* **Work to be completed**
Only the lines from the one with "The width and height of the screenshot is (315, 302)." through the last line of the data below are to be duplicated, exactly and without pictures.

* **Data supplied**
|---|
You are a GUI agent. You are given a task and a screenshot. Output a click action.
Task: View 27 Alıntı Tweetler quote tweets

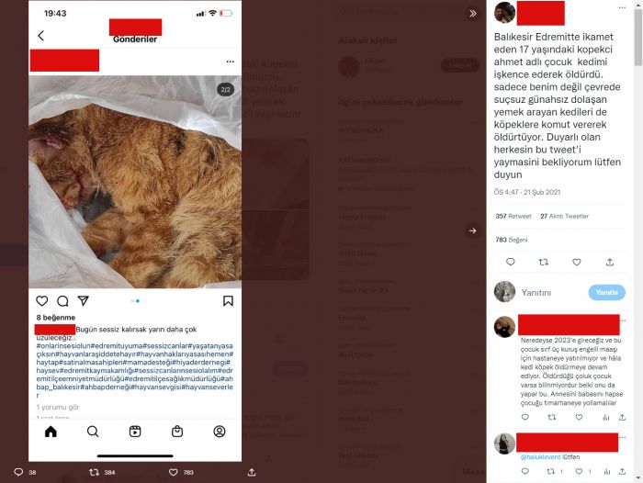(564, 216)
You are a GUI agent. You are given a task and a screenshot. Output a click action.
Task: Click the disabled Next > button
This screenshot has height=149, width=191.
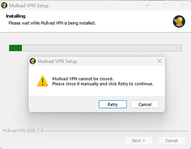tap(139, 141)
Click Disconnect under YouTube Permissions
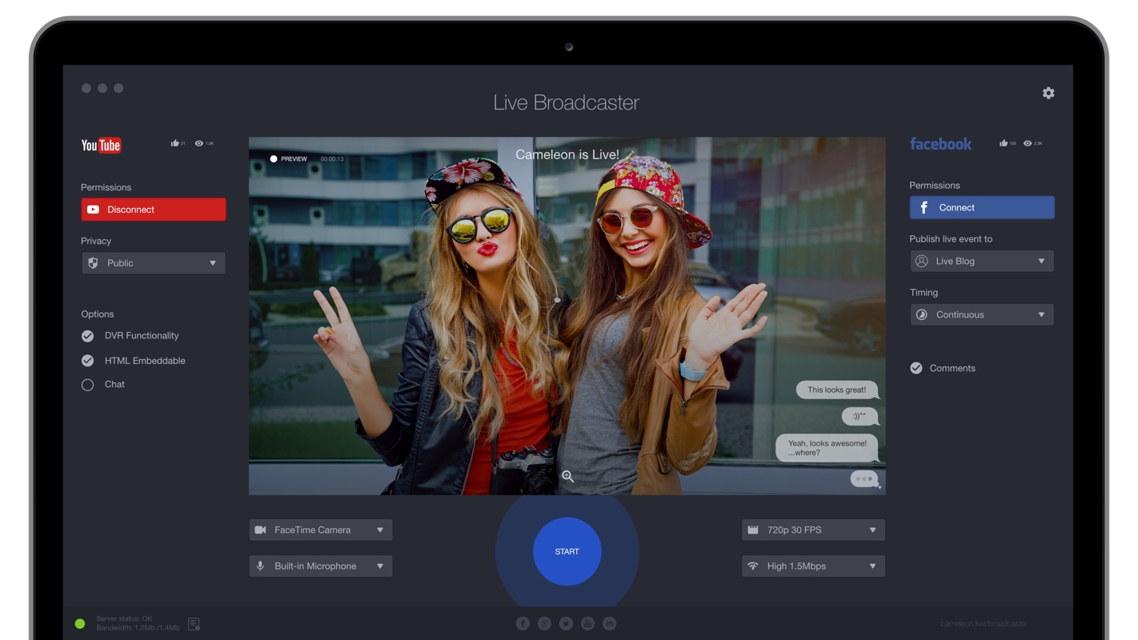The width and height of the screenshot is (1138, 640). tap(153, 209)
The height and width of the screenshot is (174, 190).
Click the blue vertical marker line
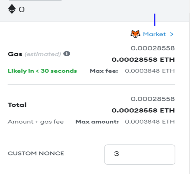pyautogui.click(x=155, y=20)
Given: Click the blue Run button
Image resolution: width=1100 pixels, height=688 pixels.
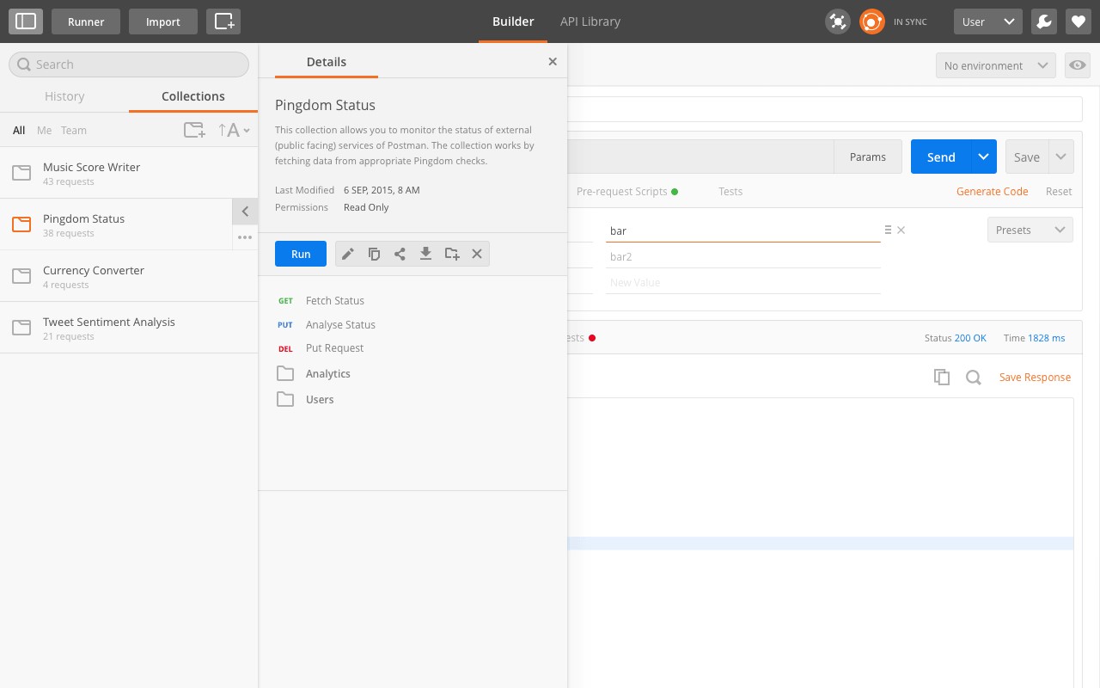Looking at the screenshot, I should pos(301,254).
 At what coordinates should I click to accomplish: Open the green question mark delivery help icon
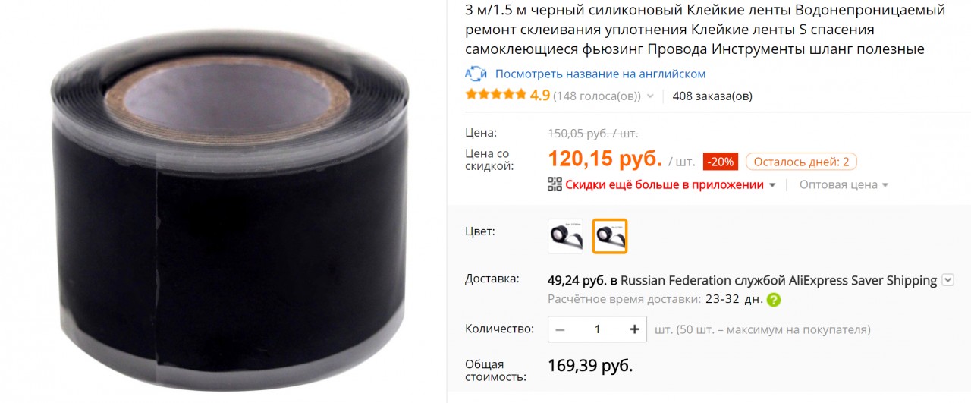pyautogui.click(x=773, y=300)
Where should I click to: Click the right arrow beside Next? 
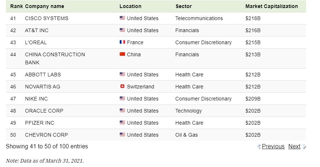pyautogui.click(x=304, y=147)
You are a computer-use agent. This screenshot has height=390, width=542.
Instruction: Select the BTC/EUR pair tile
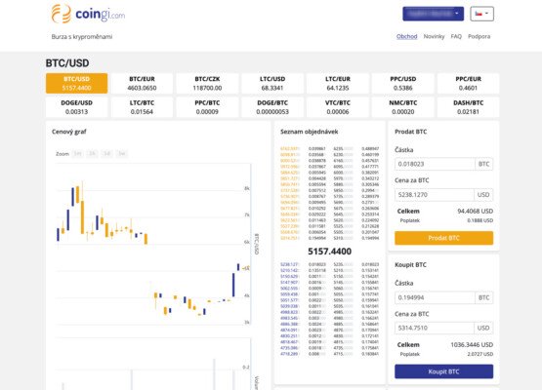point(142,83)
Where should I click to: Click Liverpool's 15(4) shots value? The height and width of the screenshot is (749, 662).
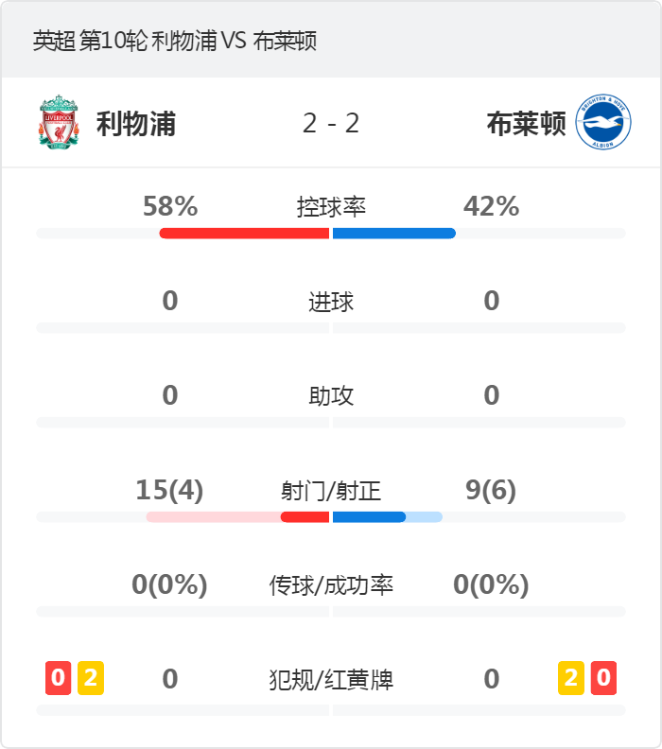tap(169, 490)
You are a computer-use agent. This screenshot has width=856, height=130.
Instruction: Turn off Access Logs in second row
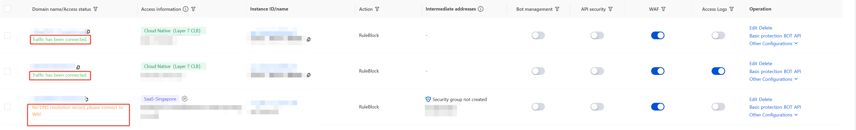[718, 71]
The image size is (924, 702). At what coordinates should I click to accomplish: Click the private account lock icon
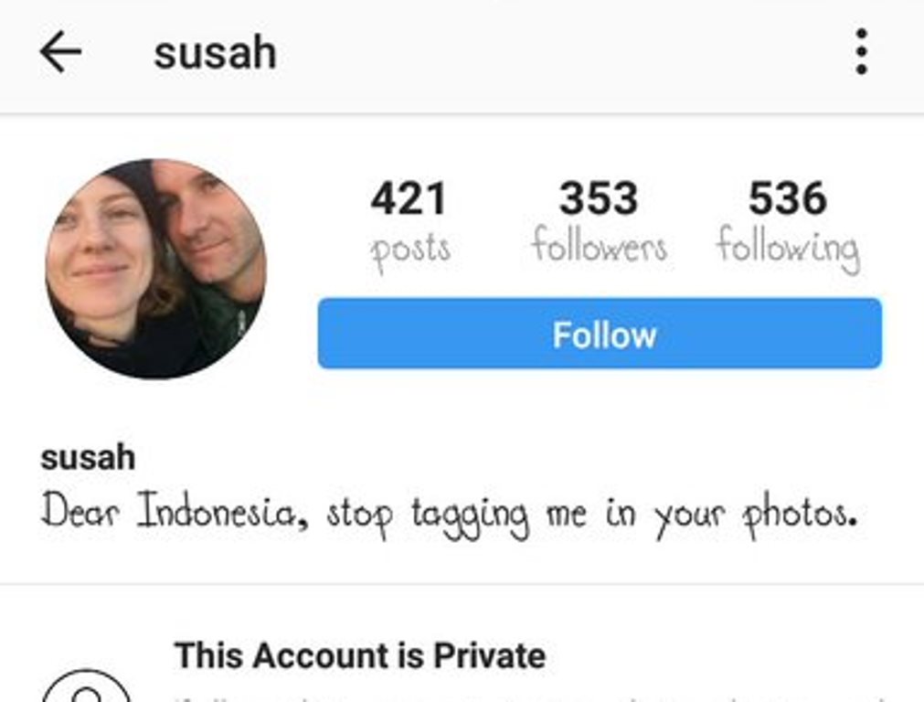[x=87, y=686]
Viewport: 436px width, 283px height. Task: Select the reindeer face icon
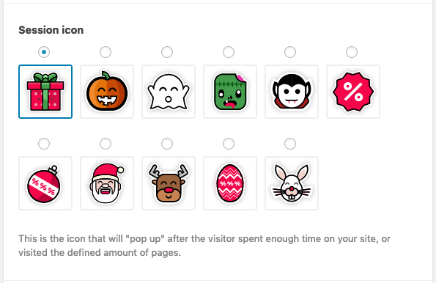point(169,183)
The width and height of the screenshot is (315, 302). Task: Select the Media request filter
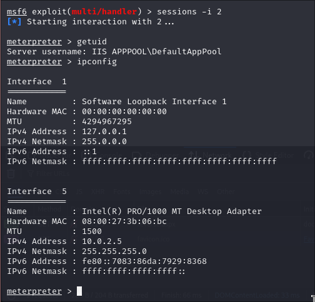[179, 192]
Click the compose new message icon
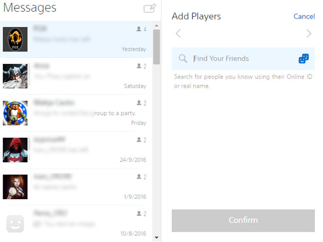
|---|
* **Reply**
The width and height of the screenshot is (315, 302). Task: Select the Media request filter
[179, 192]
Click the compose new message icon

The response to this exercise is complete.